We are clear that what was done in the present case, in the giving of mortgage bonds for the contracts and mortgages existing prior to November 24, 1926, was merely an exchange and substitution of securities. The Adair Realty & Trust Company held all of the property which was covered by the bond mortgage under prior agreements which were valid between itself and the Whitfield Estates, Inc., and the transaction complained of was merely a change in the form of the evidence representing that security, to wit, the giving of trust bonds, which we think became good against general creditors when, the trust deed was recorded in November, 1926. See Clark v. Iselin, 21 Wall. 360, 378, 22 L. Ed. 568; In re MacKinnon Mfg. Co. (C. C. A.) 24 F.(2d) 156, and authorities therein cited; Sawyer v. Turpin, 91 U. S. 121, 23 L. Ed. 235; Cook v. Tullis, 18 Wall. 332, 21 L. Ed. 933.
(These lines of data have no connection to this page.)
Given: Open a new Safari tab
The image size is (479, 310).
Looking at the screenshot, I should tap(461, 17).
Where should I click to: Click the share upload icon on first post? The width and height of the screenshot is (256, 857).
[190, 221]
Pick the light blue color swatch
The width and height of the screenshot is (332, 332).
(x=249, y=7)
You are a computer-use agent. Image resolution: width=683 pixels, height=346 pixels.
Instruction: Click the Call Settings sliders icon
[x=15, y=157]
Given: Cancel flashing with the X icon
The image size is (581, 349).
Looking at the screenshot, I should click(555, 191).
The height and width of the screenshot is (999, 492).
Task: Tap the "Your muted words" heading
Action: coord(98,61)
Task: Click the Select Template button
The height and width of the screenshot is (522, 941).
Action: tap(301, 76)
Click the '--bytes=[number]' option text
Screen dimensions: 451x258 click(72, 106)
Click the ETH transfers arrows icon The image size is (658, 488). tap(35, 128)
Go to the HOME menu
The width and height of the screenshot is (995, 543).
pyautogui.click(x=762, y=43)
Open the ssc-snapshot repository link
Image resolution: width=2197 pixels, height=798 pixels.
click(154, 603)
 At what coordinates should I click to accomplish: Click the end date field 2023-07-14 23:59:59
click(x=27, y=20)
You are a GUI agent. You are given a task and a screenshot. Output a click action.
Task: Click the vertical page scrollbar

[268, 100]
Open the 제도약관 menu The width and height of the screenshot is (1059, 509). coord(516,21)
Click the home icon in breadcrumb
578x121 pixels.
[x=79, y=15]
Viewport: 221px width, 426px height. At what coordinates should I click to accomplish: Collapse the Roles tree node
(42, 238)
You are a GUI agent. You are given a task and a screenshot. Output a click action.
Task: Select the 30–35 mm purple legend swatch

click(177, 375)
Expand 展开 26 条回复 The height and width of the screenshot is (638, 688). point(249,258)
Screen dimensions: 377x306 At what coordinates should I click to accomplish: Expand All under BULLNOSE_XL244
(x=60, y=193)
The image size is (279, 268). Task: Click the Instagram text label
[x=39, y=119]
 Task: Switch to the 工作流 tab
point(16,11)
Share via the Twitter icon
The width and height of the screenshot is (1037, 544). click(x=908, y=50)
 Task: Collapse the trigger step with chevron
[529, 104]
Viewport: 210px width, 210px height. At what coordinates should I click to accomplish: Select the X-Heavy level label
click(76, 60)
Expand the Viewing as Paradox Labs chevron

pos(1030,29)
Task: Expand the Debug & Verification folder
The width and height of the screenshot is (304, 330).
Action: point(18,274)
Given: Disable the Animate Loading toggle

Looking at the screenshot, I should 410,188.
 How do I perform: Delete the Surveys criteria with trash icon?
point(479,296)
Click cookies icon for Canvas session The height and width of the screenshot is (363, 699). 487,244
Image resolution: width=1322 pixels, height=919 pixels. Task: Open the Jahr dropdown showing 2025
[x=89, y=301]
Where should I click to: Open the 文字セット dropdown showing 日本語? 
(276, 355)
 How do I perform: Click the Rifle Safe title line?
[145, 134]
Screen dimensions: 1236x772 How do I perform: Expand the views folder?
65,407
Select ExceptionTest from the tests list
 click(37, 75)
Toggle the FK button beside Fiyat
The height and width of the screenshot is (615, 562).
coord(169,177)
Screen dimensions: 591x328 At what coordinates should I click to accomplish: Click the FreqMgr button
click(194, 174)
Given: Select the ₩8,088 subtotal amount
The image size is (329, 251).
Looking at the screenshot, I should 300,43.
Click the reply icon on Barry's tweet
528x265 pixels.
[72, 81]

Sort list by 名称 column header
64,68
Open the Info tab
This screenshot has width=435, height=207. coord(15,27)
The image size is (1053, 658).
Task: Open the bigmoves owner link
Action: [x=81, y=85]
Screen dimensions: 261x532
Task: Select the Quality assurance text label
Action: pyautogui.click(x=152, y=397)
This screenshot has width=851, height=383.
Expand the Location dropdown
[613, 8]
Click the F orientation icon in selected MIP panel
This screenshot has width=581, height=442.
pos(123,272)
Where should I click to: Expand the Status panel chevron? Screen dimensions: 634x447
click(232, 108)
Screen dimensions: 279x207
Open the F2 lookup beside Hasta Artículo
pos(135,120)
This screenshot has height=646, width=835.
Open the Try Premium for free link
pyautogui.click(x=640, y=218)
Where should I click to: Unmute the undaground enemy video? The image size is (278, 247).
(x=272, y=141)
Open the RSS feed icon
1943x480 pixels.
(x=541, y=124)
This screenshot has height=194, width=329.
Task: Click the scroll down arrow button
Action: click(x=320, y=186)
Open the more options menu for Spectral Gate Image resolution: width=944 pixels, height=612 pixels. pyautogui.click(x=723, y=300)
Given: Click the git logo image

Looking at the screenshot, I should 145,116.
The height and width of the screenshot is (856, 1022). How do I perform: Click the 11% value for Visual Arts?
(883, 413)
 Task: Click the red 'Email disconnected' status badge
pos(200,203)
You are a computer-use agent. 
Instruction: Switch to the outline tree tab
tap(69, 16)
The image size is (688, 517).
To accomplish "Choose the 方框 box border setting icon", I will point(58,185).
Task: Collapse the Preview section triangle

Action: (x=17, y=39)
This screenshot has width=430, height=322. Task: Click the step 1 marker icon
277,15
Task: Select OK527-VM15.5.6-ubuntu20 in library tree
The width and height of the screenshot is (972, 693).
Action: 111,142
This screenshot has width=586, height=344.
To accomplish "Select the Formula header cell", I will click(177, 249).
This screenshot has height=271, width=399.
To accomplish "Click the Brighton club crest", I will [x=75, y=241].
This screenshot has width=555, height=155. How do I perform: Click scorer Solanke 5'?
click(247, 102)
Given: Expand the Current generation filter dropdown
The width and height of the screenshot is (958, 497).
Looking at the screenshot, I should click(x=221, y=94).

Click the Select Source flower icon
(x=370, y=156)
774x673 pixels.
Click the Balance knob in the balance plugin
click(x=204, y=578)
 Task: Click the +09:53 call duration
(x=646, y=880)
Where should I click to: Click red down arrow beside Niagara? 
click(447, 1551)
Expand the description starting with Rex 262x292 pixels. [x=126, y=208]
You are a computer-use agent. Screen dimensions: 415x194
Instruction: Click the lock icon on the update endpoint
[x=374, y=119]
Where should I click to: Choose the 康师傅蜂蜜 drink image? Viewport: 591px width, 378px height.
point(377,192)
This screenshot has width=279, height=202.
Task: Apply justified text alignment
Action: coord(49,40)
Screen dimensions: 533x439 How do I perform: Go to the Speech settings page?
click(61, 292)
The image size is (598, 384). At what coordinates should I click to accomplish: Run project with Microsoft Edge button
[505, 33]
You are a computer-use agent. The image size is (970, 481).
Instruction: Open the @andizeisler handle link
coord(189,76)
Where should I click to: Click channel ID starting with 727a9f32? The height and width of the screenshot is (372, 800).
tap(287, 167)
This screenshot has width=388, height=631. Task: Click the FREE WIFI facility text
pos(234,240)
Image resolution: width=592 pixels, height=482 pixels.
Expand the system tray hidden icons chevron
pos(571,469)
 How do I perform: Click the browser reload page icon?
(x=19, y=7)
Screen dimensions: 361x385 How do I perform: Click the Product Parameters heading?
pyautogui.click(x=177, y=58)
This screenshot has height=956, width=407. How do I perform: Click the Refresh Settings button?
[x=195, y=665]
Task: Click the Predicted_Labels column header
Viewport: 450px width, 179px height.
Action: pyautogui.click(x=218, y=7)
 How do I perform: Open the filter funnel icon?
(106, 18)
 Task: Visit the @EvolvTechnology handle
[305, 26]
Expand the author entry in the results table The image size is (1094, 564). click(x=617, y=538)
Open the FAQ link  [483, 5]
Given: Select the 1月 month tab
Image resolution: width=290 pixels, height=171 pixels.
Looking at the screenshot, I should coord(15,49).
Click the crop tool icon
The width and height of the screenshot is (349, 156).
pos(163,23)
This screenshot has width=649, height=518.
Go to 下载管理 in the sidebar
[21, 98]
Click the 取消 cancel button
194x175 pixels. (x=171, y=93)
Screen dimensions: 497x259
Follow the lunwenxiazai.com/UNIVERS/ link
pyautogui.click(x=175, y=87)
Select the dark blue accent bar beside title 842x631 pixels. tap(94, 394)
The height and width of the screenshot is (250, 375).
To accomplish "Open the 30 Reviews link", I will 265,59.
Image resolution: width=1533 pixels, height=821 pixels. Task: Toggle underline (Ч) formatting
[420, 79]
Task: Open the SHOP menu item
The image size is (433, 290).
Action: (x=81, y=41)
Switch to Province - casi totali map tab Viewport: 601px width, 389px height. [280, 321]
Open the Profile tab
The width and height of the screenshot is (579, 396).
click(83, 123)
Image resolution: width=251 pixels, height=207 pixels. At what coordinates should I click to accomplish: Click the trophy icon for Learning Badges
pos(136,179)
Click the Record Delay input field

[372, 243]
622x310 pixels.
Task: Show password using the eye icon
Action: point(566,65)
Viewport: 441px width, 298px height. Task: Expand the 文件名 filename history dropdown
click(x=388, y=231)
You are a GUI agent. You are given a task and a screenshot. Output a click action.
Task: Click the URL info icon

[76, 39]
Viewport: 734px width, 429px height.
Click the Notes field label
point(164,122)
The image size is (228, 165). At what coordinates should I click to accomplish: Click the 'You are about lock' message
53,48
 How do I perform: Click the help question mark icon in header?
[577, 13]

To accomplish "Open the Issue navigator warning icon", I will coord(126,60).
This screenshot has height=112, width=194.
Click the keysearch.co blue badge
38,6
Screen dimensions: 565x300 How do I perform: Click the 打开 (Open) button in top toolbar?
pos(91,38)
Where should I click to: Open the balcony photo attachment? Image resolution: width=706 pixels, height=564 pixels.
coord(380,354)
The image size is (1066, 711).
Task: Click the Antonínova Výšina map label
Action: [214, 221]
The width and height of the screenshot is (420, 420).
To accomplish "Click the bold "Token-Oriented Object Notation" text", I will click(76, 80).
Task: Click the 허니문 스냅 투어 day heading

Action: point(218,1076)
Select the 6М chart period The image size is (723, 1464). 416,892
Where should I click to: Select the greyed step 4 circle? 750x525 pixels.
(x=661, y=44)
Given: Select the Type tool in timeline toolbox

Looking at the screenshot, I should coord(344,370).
Considerable stresses laid by appellant upon the provisions of section 47a of the Bankruptcy Act, as amended by the Act of 1910 (11 USCA & 75(a), which provides in substance that a trustee shall be vested with all of the fights, remedies, and powers of a creditor holding a lien through legal or equitable proceedings. However, that statute did not intend to vest in the trustee any greater rights than could have been enforced by a creditor possessing such advantages at the date of bankruptcy. It seems reasonably clear that on March 23, 1927, when the petition herein was filed, a creditor in either class, who had become such after the recording of the bond mortgage, could not have prevailed as against the claims of the Adair Realty & Trust Company, according to the settled jurisprudence of the state of Florida. Anderson v. Oklahoma Moline Plow Co. (C. C. A.) 246 F. 743; Bailey v. Baker Ice Machine Co., 239 U. S. 268, 36 S. Ct. 50, 60 L. Ed. 275.

Appellants further complain of provisions of the trust deed, which permitted the defendant to utilize the proceeds of purchase-money notes for the payment of operating expenses, etc., as indicating a fraudulent purpose to cover up the property of the defendant, and to place it beyond the reach of ordinary creditors, while at the same time leaving it within the control of Whitfield Estates, Inc.' However, we think the record discloses that the nature of defendant’s business was such that, in order to realize the best results for the beneficiary under ¡the trust deed, it was necessary that expenditures in the way of improvements and the employment of persons for the prosecution of the sale of its property were necessary. We do not find that the contract either contemplated or in the execution went beyond these purposes, and nothing justifying the contention that this provision had the effect of either vitiating the contract or of disclosing a fraudulent purpose, in so far as general creditors were concerned.

Our conclusion is that the judgment appealed from is correct, and it is therefore affirmed.